*What is being asked*
Count the lines in the entries that contain "will". Say the number and nothing more.
Segment Start: Data shown
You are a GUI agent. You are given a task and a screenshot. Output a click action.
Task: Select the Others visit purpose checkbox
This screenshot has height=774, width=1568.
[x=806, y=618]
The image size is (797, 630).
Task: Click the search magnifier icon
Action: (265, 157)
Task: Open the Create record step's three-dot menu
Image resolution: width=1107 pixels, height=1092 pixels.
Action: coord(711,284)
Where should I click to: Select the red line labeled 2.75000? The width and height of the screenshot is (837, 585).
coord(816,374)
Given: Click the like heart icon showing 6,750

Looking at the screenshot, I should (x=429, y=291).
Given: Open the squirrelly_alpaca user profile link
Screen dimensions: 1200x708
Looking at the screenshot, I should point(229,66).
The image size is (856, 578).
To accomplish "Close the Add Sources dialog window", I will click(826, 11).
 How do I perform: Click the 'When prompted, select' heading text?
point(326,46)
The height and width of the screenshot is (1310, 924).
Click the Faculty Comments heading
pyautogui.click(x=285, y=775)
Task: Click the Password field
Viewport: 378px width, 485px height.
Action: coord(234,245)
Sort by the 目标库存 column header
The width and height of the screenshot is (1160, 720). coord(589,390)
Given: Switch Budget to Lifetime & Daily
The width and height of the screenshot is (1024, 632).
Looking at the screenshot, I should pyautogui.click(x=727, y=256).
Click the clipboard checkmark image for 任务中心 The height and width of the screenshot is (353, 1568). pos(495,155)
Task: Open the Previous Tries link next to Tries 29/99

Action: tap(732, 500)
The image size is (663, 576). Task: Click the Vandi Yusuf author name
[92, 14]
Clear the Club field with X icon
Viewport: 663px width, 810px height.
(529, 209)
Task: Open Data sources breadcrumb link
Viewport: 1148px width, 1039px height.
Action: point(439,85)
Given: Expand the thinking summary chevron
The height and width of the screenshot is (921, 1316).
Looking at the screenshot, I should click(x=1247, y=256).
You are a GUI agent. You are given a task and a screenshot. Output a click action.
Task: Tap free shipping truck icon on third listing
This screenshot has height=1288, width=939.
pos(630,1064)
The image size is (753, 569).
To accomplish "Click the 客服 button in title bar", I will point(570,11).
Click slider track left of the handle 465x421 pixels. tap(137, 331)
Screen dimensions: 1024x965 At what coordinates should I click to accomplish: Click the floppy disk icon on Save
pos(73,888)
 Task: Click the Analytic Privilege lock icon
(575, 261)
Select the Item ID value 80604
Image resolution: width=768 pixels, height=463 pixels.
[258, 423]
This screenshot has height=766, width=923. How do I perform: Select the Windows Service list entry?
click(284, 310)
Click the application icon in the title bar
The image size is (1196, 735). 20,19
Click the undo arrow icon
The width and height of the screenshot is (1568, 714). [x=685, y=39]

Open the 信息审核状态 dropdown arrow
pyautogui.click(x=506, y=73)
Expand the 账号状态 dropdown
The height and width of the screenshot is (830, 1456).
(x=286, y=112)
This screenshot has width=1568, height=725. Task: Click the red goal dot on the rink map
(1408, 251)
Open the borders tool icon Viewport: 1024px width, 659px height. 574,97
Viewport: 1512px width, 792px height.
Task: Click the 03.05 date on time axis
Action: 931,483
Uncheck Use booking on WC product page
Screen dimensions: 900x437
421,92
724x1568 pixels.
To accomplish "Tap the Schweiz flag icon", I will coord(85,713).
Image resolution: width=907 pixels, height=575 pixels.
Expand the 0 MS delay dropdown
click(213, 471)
Segment End: Data shown
*Result*
3